> _REQUIRED WORK_
Select and copy out every line in the records containing "agent".

> _TASK DATA_
---*---
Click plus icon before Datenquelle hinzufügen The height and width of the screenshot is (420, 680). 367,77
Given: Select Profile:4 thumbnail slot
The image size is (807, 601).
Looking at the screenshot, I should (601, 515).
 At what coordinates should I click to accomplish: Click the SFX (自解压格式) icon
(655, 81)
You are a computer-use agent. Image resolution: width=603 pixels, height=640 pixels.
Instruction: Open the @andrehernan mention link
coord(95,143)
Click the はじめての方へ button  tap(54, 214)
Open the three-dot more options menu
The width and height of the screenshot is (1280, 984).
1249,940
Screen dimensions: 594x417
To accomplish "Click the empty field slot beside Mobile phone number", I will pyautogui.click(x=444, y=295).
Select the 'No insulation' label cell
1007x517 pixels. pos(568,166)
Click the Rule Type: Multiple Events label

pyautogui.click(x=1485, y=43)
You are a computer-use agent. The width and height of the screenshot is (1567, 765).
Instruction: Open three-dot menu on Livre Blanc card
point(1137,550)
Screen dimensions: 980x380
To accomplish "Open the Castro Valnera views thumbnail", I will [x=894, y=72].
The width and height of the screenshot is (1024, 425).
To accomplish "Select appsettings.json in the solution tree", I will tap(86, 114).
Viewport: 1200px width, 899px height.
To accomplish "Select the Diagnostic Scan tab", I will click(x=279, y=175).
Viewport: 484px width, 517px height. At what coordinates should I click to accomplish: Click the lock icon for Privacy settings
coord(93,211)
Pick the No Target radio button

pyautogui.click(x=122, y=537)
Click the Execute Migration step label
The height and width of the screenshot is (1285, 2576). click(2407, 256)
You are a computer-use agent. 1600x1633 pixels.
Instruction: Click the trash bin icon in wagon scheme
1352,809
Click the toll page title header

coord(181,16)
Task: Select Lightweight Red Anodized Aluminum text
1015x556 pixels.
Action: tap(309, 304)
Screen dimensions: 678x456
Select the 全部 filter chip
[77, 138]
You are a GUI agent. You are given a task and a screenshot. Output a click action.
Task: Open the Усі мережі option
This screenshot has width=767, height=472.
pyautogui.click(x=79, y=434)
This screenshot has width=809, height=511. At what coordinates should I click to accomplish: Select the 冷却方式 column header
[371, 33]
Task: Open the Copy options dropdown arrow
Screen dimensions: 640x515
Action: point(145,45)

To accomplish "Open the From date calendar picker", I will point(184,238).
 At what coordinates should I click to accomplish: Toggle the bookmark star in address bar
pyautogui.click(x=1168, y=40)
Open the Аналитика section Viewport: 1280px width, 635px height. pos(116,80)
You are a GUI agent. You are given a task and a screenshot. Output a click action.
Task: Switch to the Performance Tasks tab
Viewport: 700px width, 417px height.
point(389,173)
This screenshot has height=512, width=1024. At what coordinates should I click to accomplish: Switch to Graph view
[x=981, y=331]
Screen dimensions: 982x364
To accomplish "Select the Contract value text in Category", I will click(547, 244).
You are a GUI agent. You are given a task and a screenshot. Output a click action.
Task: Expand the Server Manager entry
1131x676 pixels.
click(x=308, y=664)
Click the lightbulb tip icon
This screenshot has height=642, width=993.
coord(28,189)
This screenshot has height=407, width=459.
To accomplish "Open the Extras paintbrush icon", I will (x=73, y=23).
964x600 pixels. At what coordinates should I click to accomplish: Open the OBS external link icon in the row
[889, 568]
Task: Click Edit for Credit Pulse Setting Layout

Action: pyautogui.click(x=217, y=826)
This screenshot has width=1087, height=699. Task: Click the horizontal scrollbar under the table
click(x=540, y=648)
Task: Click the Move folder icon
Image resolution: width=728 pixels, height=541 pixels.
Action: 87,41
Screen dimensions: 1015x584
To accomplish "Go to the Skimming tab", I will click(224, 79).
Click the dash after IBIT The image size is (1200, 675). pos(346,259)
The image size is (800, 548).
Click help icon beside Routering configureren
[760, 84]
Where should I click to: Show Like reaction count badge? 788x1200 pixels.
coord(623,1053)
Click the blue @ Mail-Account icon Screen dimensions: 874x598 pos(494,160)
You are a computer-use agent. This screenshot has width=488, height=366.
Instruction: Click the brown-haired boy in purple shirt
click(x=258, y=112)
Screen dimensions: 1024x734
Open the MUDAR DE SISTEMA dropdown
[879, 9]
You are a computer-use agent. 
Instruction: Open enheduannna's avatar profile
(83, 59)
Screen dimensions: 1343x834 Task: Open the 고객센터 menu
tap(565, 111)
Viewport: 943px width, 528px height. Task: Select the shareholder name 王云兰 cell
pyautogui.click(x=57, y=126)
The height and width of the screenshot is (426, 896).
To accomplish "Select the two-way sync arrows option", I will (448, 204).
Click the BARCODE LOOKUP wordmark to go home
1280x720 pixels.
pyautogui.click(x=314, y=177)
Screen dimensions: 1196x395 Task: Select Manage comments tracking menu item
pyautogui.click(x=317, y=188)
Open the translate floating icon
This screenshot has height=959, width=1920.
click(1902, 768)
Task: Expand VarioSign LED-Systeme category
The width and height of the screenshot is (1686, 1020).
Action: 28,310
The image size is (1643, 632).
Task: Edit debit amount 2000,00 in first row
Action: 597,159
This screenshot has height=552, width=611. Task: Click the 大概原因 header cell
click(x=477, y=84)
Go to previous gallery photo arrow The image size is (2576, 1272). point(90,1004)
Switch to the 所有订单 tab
---*---
> _RESPONSE BOX_
You are a computer-use agent. Image resolution: width=603 pixels, height=640 pixels.
You are a computer-use agent. The width and height of the screenshot is (1567, 765).
You are a computer-use agent. 1600x1633 pixels.
You are a GUI agent. You are given a task and a screenshot. Output a click action.
You are a GUI agent. You are given a task and a screenshot. Output a click action.
You are a GUI agent. You are given a task and a screenshot. Output a click action.
You are a computer-use agent. This screenshot has width=488, height=366.
You are a computer-use agent. 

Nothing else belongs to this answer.